Pero también había llevado un cuaderno… preferí el cuaderno… lo saqué, lo abrí por una página en blanco… pensé, pensé, pensé… pasé de unasss… dulce… no dulce… agridulce amargura, agobio, amargura… pasé de eso… a peleas, batallas de miles de hombrecitos que estaban ahí pululando y machacando mi cabeza. Y pasé de eso a una tranquila, tranquila sensación de vuelo… al pasado… y empecé a escribir… Pasé muchas horas por ahí, pensando en mis decisiones… Aislarme a la montaña como otras veces? Tenía muchas ganas de hablar … Qué iba a decir exactamente? No lo sabía tampoco.

Fui a la feria, ya era tarde y estaba colgada en una nube. Fue un shock el entrar a vender unos “pins”. La entrada fue un poco despistada y suave. Y a la venta, la entrada a la venta también fue muy suave y simpática, fue muy bonito. Me gustó muchísimo salir de toda la historia en la que había estado sumergida la noche anterior y toda la mañana y todo el día. Simplemente estaba ahí, vendiendo… junto con él. Y con mucha más gente que aparecía por ahí… los niños, todo estuvo muy bien.

Y bueno, se acabó la feria, por ese día. Y el final, el final se alargó, que si una pizza, que si unas bromas. Yo tampoco tenía demasiadas ganas de bromear, pero estaba bien…

Por fin nos quedamos solos. Vamos a tomar algo? Si, mejor aquí. Bien. Vamos a empezar a hablar… por dónde empiezo? Elegimos un sitio… qué bonito es el lugar!

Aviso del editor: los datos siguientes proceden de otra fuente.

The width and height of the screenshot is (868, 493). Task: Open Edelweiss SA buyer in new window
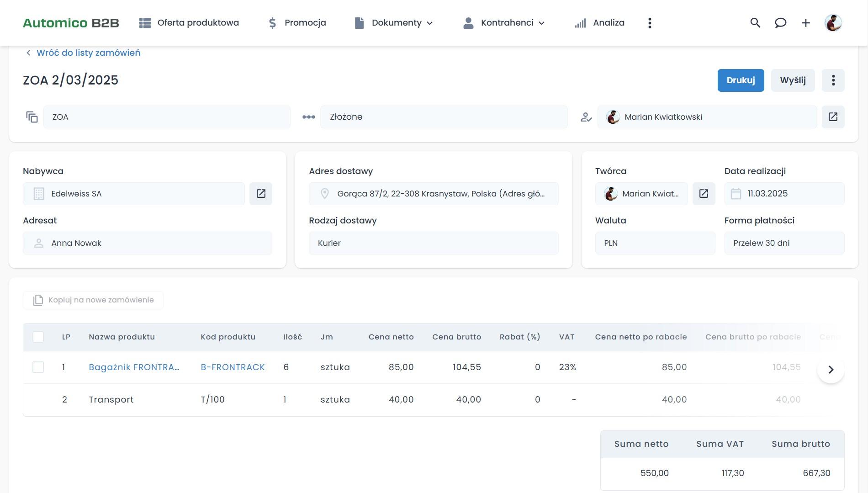pyautogui.click(x=261, y=194)

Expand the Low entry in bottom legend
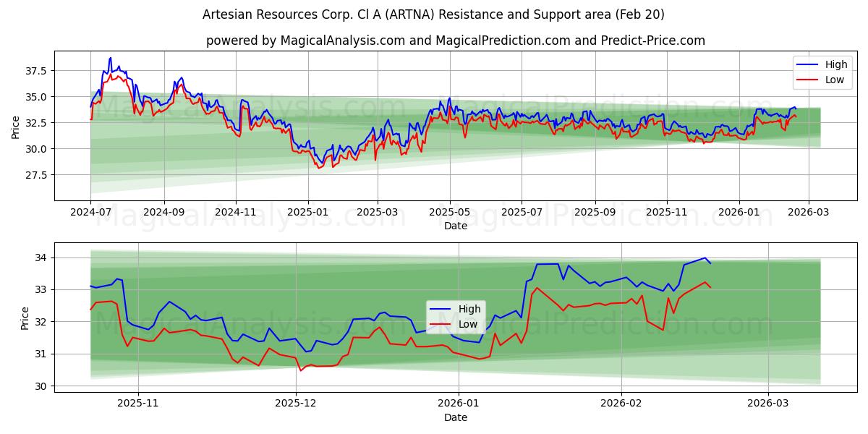(x=469, y=323)
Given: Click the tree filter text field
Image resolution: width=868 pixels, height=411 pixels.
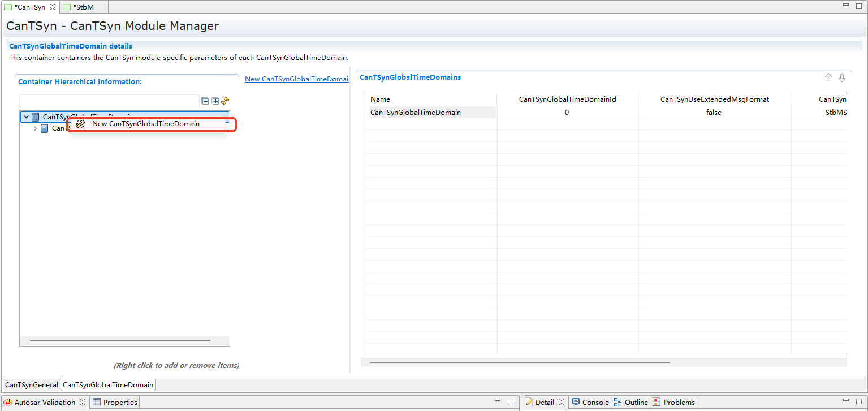Looking at the screenshot, I should click(109, 101).
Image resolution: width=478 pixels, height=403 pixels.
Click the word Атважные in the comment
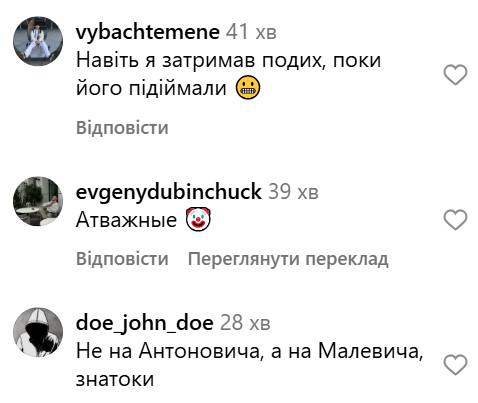126,220
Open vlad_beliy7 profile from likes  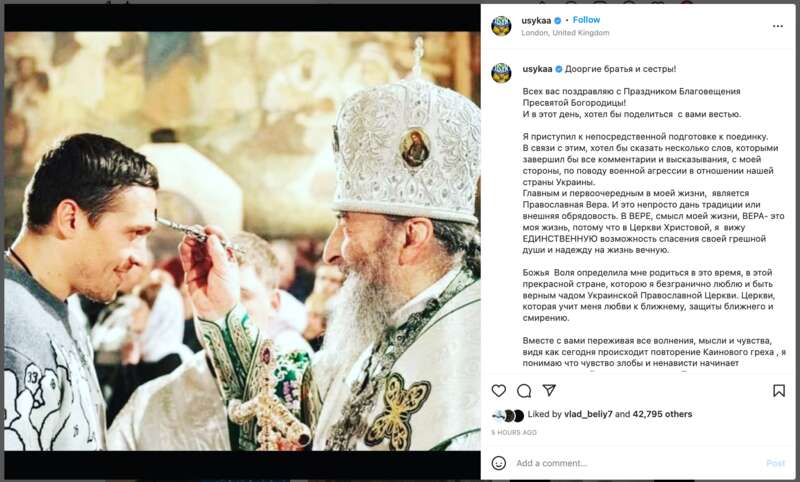[588, 414]
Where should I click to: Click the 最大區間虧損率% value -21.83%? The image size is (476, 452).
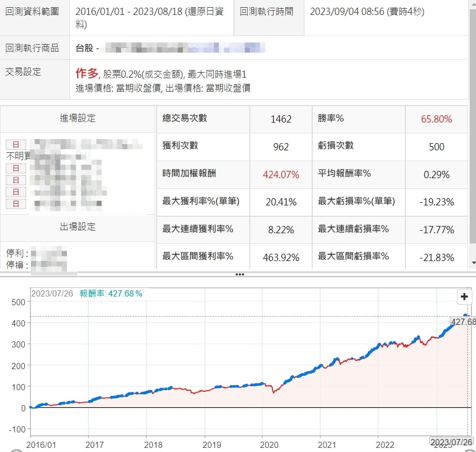436,257
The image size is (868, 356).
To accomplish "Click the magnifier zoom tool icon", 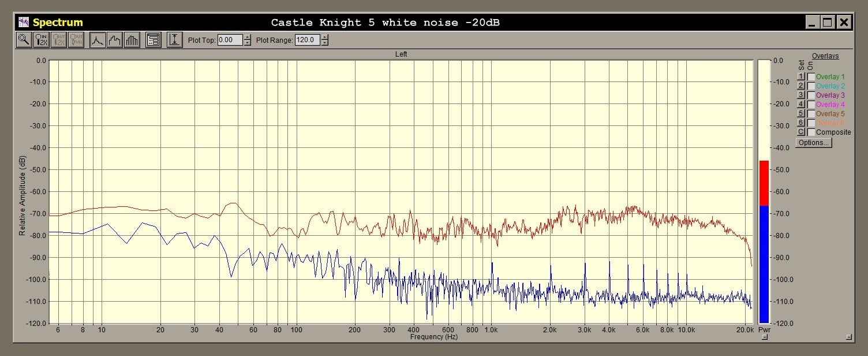I will 24,40.
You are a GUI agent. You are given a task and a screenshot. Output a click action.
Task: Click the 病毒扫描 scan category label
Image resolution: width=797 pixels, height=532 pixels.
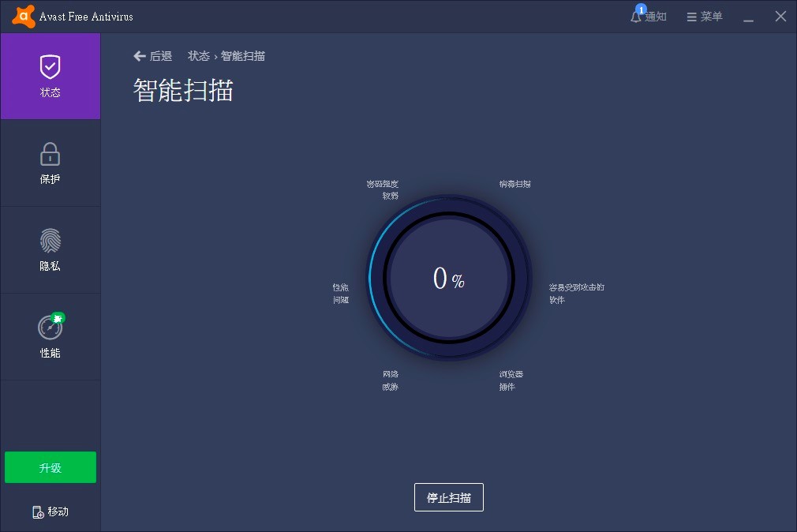click(514, 183)

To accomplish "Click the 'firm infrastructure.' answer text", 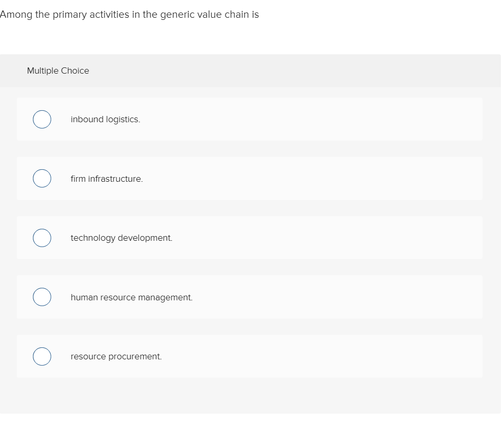I will [107, 179].

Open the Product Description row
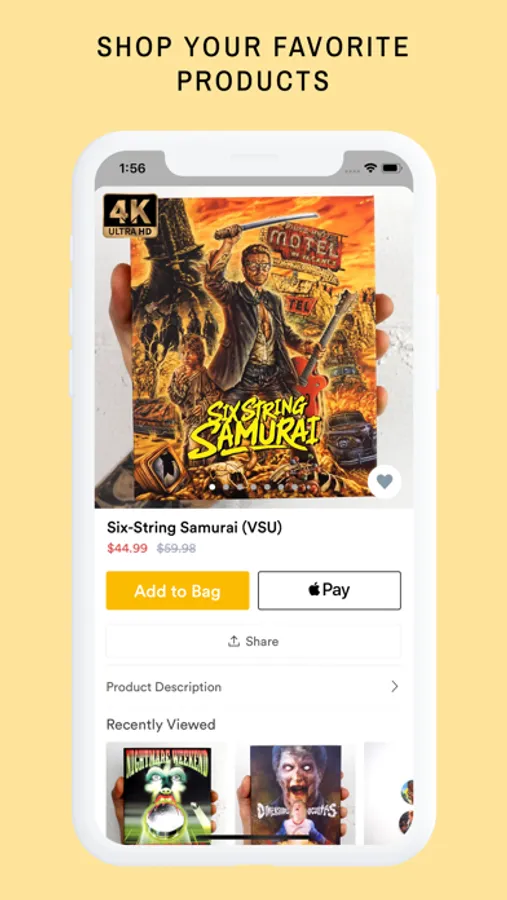(x=253, y=686)
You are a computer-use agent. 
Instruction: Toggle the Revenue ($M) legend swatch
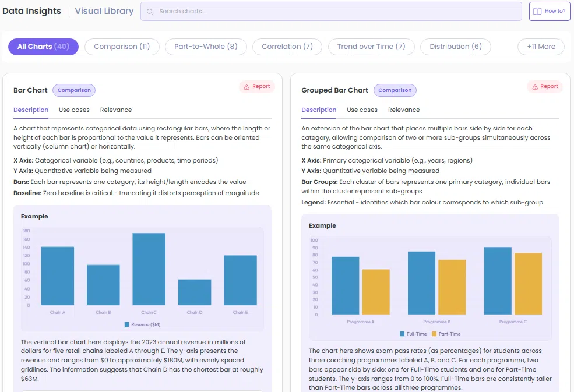tap(126, 324)
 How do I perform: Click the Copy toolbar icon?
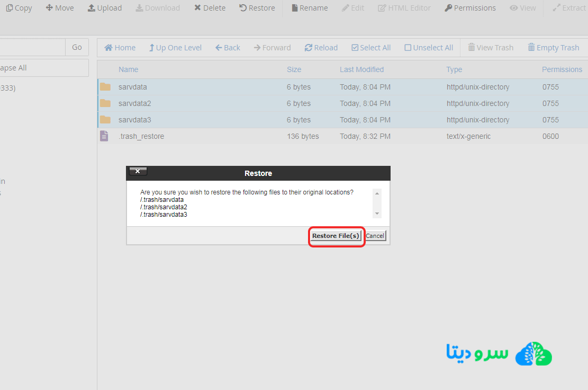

Qué sorpresa, nunca hubiera esperado encontrar nada así en Villagarcía. Miramos una mesa libre. Tan sólo hay arriba, y en el rincón, al fondo.

– (Había abajo también)

Había abajo también? No me fijé. Me parecía que sólo había arriba. Abajo me fijé en un sillón que había como una concha y había una chica sentada adentro. Si no hubiera estado la chica, me hubiera gustado sentarme en ese sillón porque había muchísima atención.

Por cierto que ese sillón estaba enfrente del escenario del crimen.

Bueno, al final nos metimos al fondo en aquella mesa que quedaba libre, frente del fuego, qué acogedor. Estábamos tranquilamente, sentados, bajamos al baño, preámbulo tranquilo, lavarse las manos, pedir la copa, quitarse los guantes y empezamos a charlar.

Y así ha sido. Y así fue. Ahora había que ver qué iba a pasar, cómo se iba a desarrollar. Era un poco inevitable. Pero tenía una sensación muy drástica… y entonces… sonaron… dos petardos… uno… ni siquiera nos volvimos a ver… otro… tampoco… miramos… pero un ruido extraño siguió a ese petardazo.

Si, la gente corría hacia donde estábamos nosotros. Y empezaban a gritar: “le han matado, le han matado!”